As we return to the Lord’s Prayer this morning, we come to the phrase, your kingdom come, your will be done on earth as it is in heaven. That short phrase encompasses so much as we consider the two kingdoms in which we live – the kingdom of God and the kingdom of the world. There is a lot of tension between those two kingdoms, and this morning, we will consider Bringing Heaven to Earth – the establishment of the kingdom of God in this life.

Jesus spent a lot of time teaching about the kingdom of God, and in short, what Jesus was trying to get us to picture when he talks about the kingdom of God is this – to whom does the world belong, depending on the answer, how should it be run?

(God & Empire: Jesus Against Rome, Then and Now, John Dominic Crossan, page 117).

I think it’s safe to say much of the way our world is run is not the design that God had in mind. The level of conflict between nations and individuals; the destruction of the physical world; the millions in desperate need of even the most basic needs of food, shelter, and clothing are surely evidence of the need for the kingdom of God to come in its fullness to our world.

The prayer of Jesus reflects God’s desire for a different kind of world. It reflects God’s desire for peace among people and nations; it reflects God’s desire that we care for creation; it reflects his desire that people not suffer from want, and they do not suffer from want because there is justice and not just charity. Charity is a wonderful thing, but it would be wonderful if people had enough that it were not needed.
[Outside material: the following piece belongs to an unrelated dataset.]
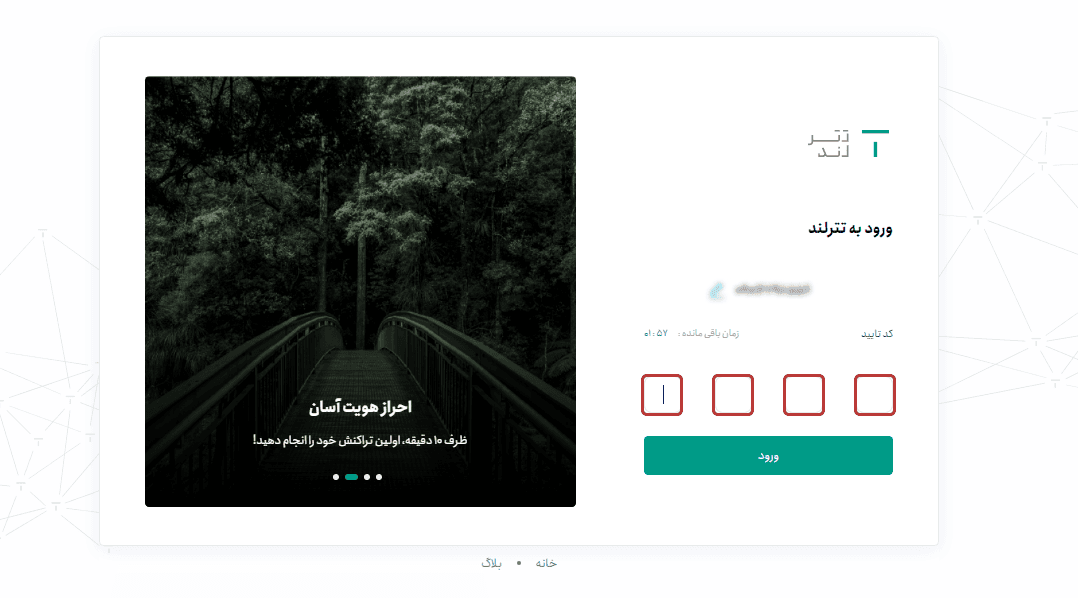Go to the rightmost carousel dot slide
1078x598 pixels.
point(379,477)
I believe that in the Lord’s Prayer, and particularly in this phrase of the Lord’s Prayer, Jesus calls us to the politics of the kingdom of God. The politics of the kingdom of God are very different from what comes to mind when we use the word politics. Most of us become weary of the political battles we see waged in our society and the gridlock and all that comes with the politics of the earthly kingdom. But the politics of the kingdom of God are very different from earthly politics, as Jesus demonstrated.
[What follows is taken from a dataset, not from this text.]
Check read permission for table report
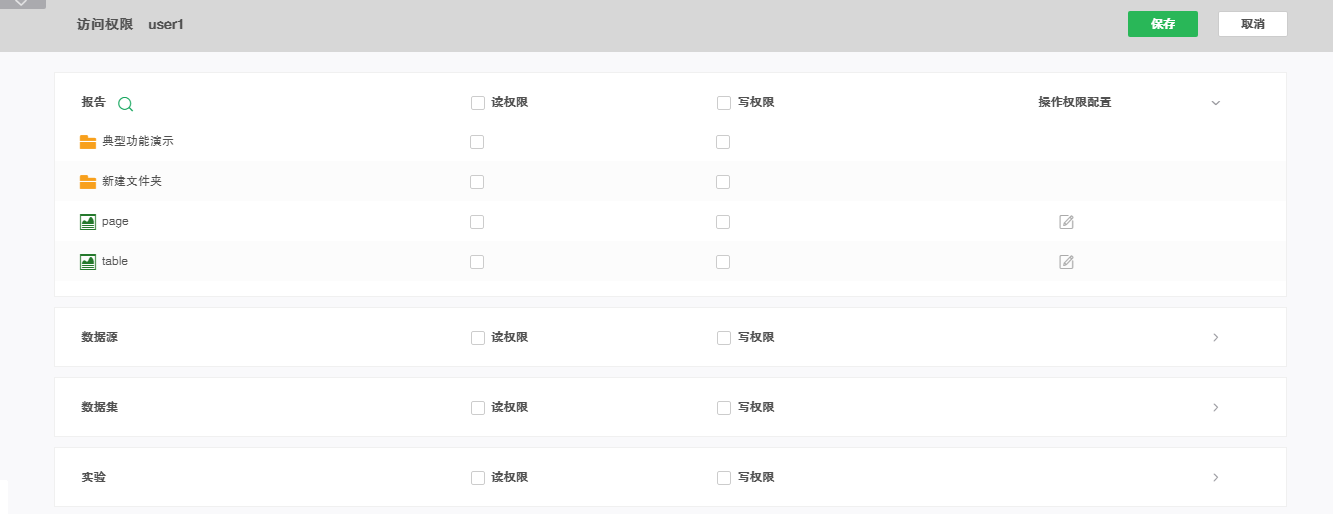 tap(477, 262)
Jesus was extremely political. His message and his ministry had tremendously important implications. The religious and political leadership of Jesus’ day opposed him because they understood that much of what Jesus said was directed at them and the way they were running the world. The multitudes loved to listen to Jesus, in part, because he spoke against those who were leading the earthly kingdom that was making their lives so difficult.

The example of Jesus, I believe, teaches us –

We are called to move our faith beyond being purely personal.

In our nation we have the separation of church and state, and I believe that is an important concept. We don’t need a state church, we don’t need the state interfering with church, and we don’t need the church seeking to govern.

But separation of faith and politics is something entirely different. Separation of church and state does not mean that faith should not have something to say about the policies of government and the effect of those policies upon the lives of people. Jesus taught by word and deed that we are called to make our faith public in the sense of challenging the world when the world oppresses people and treats people unfairly. Jesus dared to challenge the way things were. He dared to speak against the oppression of people. He dared to challenge both the religious and spiritual authorities because of what they were doing to people.

It is absolutely necessary, I believe, that from a perspective of faith we remind our elected officials they should never forget the least of these as they fashion political policies. We live in a time when the poor are getting poorer, and it’s not as simple as saying it’s because people are lazy and don’t try. The structures of society – the kingdom of the world – are often designed in a way that makes it difficult for some people to get ahead in life. The Old Testament prophets make it very clear that God’s desire is that the poor are never forgotten. The prophets never hesitated to challenge the rulers of Israel when it came to treating people fairly and justly.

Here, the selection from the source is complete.